BACKGROUND: Total knee arthroplasty (TKA) is a very common orthopedic procedure and with legalization of cannabis in many states, orthopedic surgeons are frequently encountering patients undergoing TKA with preoperative cannabis use disorder. There is conflicting and limited evidence on the impact of preoperative cannabis use and postoperative outcome.

METHODS AND MATERIALS: In this study we retrospectively reviewed PearlDiver insurance database and analyzed the characteristics of the cannabis use in TKA patients and the impact of preoperative diagnosis of cannabis use disorder on postoperative risk of manipulation under anesthesia (MUA) within one year and revision risk within two years. We compared our results to a matched sample of opioid use patients and standard TKA patients.
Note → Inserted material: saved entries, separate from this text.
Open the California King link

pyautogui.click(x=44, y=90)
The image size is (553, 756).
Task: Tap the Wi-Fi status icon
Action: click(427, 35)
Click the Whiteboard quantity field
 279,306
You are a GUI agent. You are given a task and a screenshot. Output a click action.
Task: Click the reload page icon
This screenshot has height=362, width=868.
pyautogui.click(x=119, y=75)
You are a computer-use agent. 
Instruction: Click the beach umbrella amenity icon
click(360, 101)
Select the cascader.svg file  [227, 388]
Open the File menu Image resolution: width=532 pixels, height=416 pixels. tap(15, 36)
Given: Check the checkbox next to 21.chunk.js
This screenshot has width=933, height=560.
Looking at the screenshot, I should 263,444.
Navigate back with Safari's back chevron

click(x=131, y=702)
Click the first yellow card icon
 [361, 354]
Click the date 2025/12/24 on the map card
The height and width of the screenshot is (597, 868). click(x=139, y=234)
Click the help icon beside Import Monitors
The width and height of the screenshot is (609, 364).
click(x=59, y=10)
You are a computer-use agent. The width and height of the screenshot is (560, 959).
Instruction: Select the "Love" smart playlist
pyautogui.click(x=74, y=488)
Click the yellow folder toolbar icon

RESULT: Our study shows that cannabis use disorder was found in less than 1% of the patients undergoing total knee replacement. We identified 278 patients with cannabis use disorder undergoing TKA. More than 90% of the patients are between 40 to 69 years. There was no statistically significant gender difference noted with 130 males and 148 females. Matching sample analysis showed that the risk of MUA and risk of revision in these cannabis use patients are comparable to standard knee replacement patients and in TKA patients taking preoperative opioids.

CONCLUSION: Retrospective database review failed to identify any increased risk of MUA or two-year revision in cannabis use TKA patients.